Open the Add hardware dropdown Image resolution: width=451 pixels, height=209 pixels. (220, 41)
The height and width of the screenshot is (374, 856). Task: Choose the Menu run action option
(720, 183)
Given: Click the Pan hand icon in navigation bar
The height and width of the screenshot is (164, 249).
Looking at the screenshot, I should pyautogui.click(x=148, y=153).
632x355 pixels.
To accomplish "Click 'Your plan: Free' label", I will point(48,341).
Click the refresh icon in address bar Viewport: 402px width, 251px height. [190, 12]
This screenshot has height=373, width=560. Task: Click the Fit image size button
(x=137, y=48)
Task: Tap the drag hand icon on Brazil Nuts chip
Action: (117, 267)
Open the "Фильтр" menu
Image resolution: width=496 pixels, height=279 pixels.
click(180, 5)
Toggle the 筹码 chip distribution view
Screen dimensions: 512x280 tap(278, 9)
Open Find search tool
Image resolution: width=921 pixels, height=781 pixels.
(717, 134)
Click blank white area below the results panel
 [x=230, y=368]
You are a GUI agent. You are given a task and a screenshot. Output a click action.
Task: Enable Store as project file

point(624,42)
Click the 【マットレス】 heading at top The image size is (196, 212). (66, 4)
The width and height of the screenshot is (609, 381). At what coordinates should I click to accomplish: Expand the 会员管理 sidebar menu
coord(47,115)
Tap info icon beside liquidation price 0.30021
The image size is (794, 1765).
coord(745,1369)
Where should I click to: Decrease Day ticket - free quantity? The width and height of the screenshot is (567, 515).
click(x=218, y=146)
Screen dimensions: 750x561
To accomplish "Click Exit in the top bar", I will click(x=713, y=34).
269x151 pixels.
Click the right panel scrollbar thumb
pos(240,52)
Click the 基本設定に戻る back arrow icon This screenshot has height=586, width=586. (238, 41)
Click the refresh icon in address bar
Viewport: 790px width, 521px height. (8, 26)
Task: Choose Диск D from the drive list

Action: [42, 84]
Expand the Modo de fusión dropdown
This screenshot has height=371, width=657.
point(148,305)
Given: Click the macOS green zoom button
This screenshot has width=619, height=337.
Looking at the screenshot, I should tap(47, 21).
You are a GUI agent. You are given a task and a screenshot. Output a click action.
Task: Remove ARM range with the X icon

• [Task details]
Going through the listing above, copy out every line that has the string "will".

• [Written response]
To accomplish "Click 'Your plan: Free' label", I will point(48,341).
To accomplish "Click Exit in the top bar", I will click(x=713, y=34).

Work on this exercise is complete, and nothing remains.